[Items from a dataset]
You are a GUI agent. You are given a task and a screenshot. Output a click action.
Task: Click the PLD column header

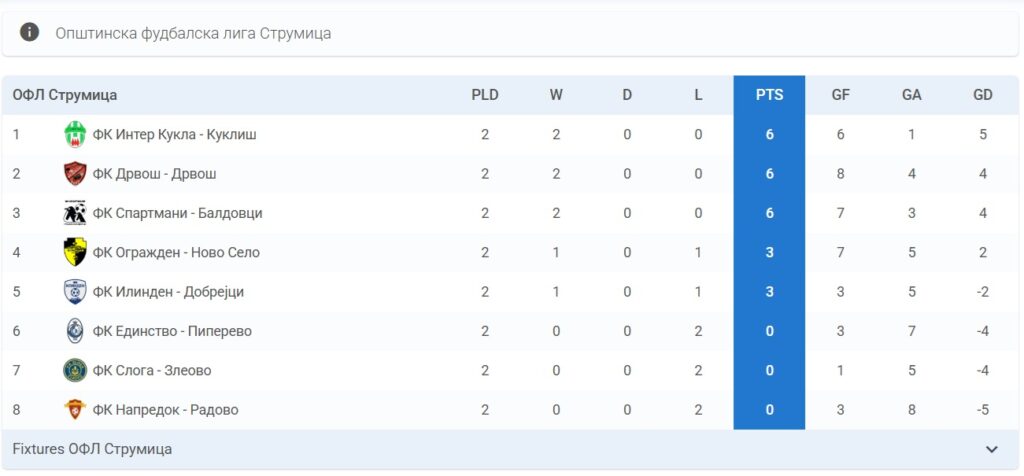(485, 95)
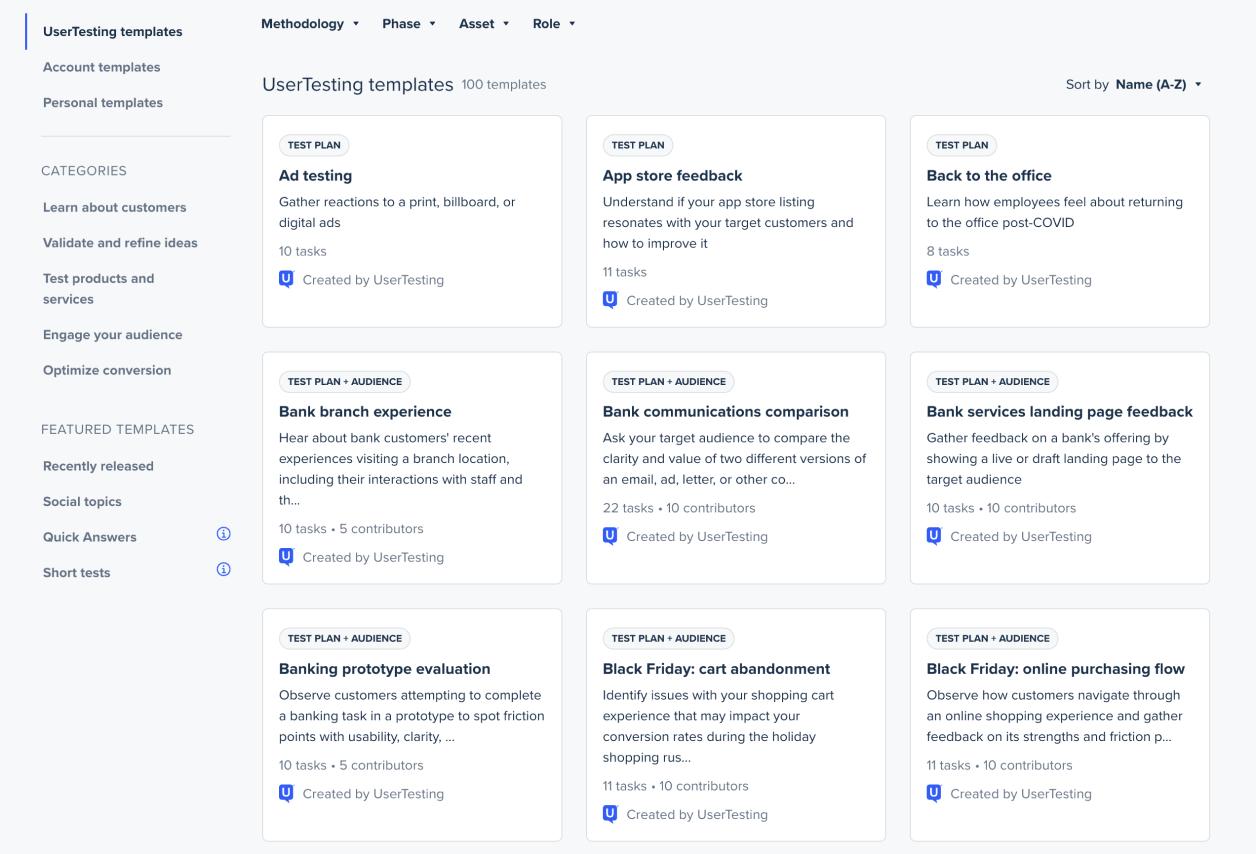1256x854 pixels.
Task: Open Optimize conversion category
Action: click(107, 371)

> [About this exercise]:
Every record above must be repeated exactly, with the pictures dropped.

> [Answer space]:
You are a GUI agent. You are given a task and a screenshot. Output a click action.
Task: Click the PLD column header

(485, 95)
1256x854 pixels.
Task: Open Optimize conversion category
Action: click(107, 371)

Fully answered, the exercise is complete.